1. From your description, I can infer that the multiplication is:
[tex] \frac{ \sqrt{196} }{7} * \sqrt{108} [/tex]
The first thing we are going to do is simplify the radicands 196 ans 108 (picture 1):
[tex]196=2^2*7^2[/tex] and [tex]108=2^2*3^3[/tex]
Knowing this, we can rewrite our radicals as follows:
[tex]\frac{ \sqrt{196} }{7} * \sqrt{108}= \frac{ \sqrt{2^2*7^2} }{7} * \sqrt{2^2*3^3} [/tex]
Remember that [tex] \sqrt[n]{x^n} =x[/tex]; in other words if the radicand is raised to the same power as the index of the radical, we can take the radicand out. Since 2 and 7 are raised to the power 2 and the index of the radical is also 2 (square root), we can take out 2 and 7:
[tex]\frac{ \sqrt{2^2*7^2} }{7} * \sqrt{2^2*3^3}= \frac{2*7}{7} *2 \sqrt{3^3} [/tex]
Look! we have the same numerator and denominator in our fraction, so we can cancel them both:
[tex]\frac{2*7}{7} *2 \sqrt{3^3}=2*2 \sqrt{3^3} =4 \sqrt{3^3} [/tex]
Notice that we can write [tex]3^3[/tex] as [tex]3^2*3[/tex], so we can rewrite our expression one last time:
[tex]4 \sqrt{3^3} =4 \sqrt{3^2*3} =4*3 \sqrt{3} =12 \sqrt{3} [/tex]
We can conclude that the correct option is: [tex]12 \sqrt{3} [/tex]
2. The product of a nonzero rational number and an irrational number is always an irrational number.
Proof by contradiction:
Lets assume that the product of an irrational number and a rational non-zero number is always rational.
Let [tex]x[/tex] be and irrational number and let [tex] \frac{a}{b} [/tex] and [tex] \frac{c}{d} [/tex] be two rational numbers with [tex]a[/tex], [tex]b[/tex], [tex]c[/tex], and [tex]d[/tex] are non-zero integers.

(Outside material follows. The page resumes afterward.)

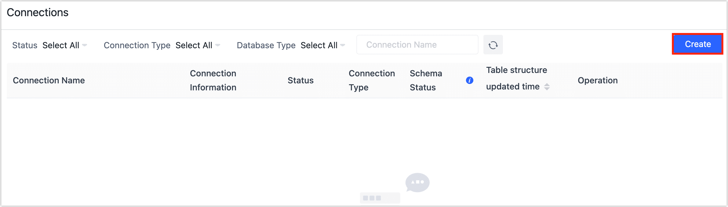
Task: Focus the Connection Name search field
Action: click(x=417, y=45)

[tex]x* \frac{a}{b} = \frac{c}{d} [/tex]
[tex]x= \frac{c}{d} * \frac{b}{a} [/tex]
[tex]x=\frac{cb}{da}[/tex]
Since integers are closed under multiplication, [tex] \frac{cb}{da}[/tex] is a rational number. Since[tex]x[/tex] is an irrational number and [tex]x=\frac{cb}{da}[/tex], we have a logical contradiction, so we can conclude that the product of an irrational number and a rational non-zero number is always an irrational number.